Category Archives: Highlights

CPS Goes to Camp at Hill Top Prep!

This summer, nine students from CPS had the pleasure of attending summer camp on the beautiful campus of Hill Top Preparatory School in Rosemont, PA!

Over the course of the last school year, students from Hill Top visited CPS each week to work with our Kindergarten, first, and second grade students. At the end of the year, CPS students returned the favor by visiting Hill Top’s campus to hike and have a picnic lunch with Hill Top students.

The CPS students who attended were able to do so at no charge, and transportation was included for them to get to and from camp each day.  Attending the camp provided them with the opportunity to not only interact with a diverse set of students, but to encounter a diverse set of experiences outside the city limits and serve as leaders among their peers.

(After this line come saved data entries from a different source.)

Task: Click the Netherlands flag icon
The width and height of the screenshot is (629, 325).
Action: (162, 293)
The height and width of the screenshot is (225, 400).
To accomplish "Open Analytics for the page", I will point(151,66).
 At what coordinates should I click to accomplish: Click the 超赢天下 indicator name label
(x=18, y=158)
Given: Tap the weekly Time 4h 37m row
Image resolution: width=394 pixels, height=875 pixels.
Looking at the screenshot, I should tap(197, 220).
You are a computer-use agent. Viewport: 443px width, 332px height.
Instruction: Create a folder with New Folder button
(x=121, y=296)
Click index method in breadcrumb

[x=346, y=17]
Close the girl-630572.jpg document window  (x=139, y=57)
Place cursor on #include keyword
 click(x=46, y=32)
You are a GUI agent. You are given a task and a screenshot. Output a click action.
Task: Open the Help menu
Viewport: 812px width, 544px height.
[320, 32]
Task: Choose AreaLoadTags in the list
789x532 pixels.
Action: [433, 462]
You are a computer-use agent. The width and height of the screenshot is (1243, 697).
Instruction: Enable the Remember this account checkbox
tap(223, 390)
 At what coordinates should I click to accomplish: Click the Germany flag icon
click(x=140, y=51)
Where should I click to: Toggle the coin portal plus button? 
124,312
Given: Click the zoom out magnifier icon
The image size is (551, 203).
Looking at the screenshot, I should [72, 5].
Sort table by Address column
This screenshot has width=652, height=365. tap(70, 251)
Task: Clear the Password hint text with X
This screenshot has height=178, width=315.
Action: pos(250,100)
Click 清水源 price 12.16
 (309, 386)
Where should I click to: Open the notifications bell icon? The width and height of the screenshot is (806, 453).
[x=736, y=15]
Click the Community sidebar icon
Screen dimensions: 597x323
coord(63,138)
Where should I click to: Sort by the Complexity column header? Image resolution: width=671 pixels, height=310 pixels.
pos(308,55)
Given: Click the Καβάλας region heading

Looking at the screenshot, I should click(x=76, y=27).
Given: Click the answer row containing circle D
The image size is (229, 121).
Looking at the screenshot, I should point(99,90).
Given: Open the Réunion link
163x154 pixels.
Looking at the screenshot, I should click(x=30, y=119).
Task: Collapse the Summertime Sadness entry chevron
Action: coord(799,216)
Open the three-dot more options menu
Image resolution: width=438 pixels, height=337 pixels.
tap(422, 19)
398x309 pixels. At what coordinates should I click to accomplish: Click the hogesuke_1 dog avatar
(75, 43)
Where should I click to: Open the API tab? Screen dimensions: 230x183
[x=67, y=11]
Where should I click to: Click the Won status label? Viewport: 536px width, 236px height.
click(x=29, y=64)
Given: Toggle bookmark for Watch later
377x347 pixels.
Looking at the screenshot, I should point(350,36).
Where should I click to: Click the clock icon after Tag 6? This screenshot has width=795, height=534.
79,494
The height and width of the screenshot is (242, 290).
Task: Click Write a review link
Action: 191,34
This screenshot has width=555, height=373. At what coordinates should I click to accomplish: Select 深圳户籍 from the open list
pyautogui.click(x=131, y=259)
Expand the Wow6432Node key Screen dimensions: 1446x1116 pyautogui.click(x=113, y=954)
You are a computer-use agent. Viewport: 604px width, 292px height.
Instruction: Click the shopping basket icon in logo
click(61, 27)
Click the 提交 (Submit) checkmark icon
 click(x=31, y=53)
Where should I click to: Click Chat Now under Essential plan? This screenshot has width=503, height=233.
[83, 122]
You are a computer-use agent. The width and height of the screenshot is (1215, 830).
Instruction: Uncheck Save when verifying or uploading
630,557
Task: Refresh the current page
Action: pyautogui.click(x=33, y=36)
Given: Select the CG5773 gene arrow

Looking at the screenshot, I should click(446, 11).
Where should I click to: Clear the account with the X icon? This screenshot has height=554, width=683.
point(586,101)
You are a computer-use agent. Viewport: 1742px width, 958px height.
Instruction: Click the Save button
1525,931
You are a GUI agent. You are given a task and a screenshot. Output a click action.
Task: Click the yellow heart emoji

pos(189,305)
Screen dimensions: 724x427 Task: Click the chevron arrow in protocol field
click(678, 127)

Our students had a blast doing arts and crafts, camping, sports, and weekly field trips. Below are just a few snapshots from their jam-packed summer:

Arts & Crafts


Roller Skating

LOTS of roller skating!


The Franklin Institute

Dorney Park

…and of course, some much-needed down time at the end of a long, busy day!

Thank you to Hill Top Prep for hosting our students in such a fantastic program! Their summer camp adventures will surely provide many great stories to share with their teachers and classmates over the coming weeks.

The CPS Strings Program


violin 2This past school year, CPS students received the unique opportunity to learn the violin through a partnership with Boyer College of Music and Dance at Temple University. The lessons, held twice weekly after school by student volunteer Liv Gusmano, taught twelve lucky students in grades 2-5 the basics of music theory and playing the violin. This spring, the students were able to share their progress over the course of the year with their peers and teachers at Community Meeting.

The program was initiated last fall when the Chair of Temple’s Music Education Department, Dr. Rollo Dilworth, reached out to the school about getting involved with CPS. After seeing a collection of unused violins on a tour of the school, Dr. Dilworth had the idea of offering strings lessons to CPS students. He connected the school with sophomore student Liv Gusmano, an experienced violist who has taught other elementary age children with the Philadelphia String Project at Temple.

violin 1

The after school strings program is part of a larger effort to increase enrichment opportunities for CPS students. Research shows that students from low-income households suffer disproportionately from not only an academic achievement gap, but from an “experience gap” stemming from a lack of access to experiences in arts and culture, athletics, and music. Enrichment opportunities and extracurricular activities can help bridge this gap for our students and improve literacy and experiential knowledge. Other partnerships CPS has leveraged to expand enrichment programming this year have included arts and culture experiences through Art-Reach, cooking classes for our fifth grade students through the Vetri Foundation for Children, and an engineering curriculum developed and volunteer-taught by local firm In Posse.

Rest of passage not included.